→ Goal of the exercise: Provide the number of lines below containing the word "Business", without any other words.

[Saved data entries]

Segment Open

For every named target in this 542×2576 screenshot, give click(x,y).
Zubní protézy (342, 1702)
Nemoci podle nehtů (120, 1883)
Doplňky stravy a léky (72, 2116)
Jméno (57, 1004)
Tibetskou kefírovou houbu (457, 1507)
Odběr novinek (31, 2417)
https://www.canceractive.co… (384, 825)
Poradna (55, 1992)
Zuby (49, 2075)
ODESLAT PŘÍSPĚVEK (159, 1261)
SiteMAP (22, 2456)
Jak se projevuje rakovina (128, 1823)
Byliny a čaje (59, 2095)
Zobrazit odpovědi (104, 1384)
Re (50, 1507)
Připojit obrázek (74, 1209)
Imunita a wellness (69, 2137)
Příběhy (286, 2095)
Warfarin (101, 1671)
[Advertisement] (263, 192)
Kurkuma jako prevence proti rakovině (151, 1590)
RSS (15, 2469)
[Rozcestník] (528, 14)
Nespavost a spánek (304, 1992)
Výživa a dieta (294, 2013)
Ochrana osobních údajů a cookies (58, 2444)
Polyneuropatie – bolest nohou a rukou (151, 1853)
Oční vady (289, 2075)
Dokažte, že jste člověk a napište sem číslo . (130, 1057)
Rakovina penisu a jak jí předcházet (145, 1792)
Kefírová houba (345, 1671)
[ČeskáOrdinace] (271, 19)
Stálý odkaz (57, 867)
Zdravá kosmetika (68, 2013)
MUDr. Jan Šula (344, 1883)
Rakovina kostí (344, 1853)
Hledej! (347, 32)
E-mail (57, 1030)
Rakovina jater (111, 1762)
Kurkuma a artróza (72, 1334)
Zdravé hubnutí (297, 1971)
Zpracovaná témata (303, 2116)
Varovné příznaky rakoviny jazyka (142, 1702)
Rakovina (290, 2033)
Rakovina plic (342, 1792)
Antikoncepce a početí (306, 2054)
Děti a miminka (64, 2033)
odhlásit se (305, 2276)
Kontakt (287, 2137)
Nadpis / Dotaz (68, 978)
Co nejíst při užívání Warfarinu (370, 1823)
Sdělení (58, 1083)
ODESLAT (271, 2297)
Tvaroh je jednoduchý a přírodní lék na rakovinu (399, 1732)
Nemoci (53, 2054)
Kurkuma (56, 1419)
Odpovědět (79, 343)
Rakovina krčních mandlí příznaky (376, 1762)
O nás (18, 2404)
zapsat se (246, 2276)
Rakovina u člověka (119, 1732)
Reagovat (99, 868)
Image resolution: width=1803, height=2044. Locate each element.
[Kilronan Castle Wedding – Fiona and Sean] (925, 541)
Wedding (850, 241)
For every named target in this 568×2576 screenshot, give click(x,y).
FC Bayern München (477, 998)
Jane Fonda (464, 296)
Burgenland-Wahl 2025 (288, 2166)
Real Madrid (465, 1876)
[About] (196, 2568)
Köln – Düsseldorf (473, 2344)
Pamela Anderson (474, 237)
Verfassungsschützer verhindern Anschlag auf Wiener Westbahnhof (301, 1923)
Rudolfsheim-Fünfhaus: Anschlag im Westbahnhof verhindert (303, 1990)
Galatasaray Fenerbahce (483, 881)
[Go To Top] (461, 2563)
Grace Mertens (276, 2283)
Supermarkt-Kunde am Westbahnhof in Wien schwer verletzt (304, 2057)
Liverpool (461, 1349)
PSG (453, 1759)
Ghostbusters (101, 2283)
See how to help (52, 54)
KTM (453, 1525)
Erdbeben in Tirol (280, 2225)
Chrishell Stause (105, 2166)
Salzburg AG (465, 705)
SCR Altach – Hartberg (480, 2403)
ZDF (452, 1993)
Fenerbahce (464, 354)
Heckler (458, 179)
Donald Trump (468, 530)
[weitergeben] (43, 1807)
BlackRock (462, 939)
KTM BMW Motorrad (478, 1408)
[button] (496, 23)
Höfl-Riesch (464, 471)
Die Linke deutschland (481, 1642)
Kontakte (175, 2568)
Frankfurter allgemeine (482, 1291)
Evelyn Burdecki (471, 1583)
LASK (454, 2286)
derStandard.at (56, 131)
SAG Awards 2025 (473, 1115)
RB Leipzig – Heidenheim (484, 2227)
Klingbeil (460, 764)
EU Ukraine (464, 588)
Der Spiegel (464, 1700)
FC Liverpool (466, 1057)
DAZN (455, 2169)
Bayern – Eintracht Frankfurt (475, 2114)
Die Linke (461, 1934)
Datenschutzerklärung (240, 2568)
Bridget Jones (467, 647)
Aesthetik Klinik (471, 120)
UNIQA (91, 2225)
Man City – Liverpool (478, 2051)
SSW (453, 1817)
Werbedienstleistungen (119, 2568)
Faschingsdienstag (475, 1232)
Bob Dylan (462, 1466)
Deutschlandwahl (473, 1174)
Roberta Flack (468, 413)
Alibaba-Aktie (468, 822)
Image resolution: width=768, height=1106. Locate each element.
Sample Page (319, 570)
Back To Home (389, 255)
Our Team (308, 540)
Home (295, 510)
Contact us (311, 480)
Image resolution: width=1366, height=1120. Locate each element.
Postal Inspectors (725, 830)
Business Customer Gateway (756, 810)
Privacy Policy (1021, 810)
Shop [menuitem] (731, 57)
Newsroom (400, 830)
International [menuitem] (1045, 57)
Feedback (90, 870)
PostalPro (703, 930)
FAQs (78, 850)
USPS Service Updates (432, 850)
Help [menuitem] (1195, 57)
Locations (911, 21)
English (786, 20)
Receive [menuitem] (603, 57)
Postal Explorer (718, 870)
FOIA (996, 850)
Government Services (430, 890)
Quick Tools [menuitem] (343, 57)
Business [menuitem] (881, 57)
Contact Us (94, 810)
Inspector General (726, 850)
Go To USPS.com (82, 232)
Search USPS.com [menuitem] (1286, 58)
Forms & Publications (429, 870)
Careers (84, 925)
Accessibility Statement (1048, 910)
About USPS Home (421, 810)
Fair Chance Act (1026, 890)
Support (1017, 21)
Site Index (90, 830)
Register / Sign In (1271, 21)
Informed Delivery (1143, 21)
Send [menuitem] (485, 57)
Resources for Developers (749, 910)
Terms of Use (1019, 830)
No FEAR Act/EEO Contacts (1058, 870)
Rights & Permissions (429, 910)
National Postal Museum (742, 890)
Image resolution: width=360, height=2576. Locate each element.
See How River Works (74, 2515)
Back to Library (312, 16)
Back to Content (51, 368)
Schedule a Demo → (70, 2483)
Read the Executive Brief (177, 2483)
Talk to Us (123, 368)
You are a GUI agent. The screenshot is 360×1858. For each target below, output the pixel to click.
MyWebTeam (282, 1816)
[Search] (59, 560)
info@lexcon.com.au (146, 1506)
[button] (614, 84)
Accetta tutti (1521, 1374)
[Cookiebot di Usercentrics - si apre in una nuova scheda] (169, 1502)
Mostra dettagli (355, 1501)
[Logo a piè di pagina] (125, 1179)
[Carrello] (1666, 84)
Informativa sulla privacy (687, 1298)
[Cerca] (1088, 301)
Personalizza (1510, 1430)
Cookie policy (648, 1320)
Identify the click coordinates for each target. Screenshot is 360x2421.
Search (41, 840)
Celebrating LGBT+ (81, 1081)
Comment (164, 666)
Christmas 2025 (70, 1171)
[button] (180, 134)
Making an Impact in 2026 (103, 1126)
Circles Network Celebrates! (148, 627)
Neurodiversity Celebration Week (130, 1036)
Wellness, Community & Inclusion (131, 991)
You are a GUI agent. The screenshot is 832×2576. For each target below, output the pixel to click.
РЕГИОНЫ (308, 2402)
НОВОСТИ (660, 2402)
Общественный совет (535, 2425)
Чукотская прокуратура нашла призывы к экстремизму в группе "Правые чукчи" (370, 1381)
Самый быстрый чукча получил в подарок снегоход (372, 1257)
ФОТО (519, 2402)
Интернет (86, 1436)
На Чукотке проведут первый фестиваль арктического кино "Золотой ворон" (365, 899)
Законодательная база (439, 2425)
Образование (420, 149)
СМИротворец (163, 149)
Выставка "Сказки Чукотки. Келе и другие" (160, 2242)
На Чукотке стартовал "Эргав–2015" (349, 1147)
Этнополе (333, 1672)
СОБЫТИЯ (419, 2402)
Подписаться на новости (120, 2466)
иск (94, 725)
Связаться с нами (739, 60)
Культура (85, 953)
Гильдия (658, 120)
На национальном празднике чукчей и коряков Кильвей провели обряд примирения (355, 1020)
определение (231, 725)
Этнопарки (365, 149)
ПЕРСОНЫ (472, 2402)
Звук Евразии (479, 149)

Segment Closed

→ Solution for this task: 2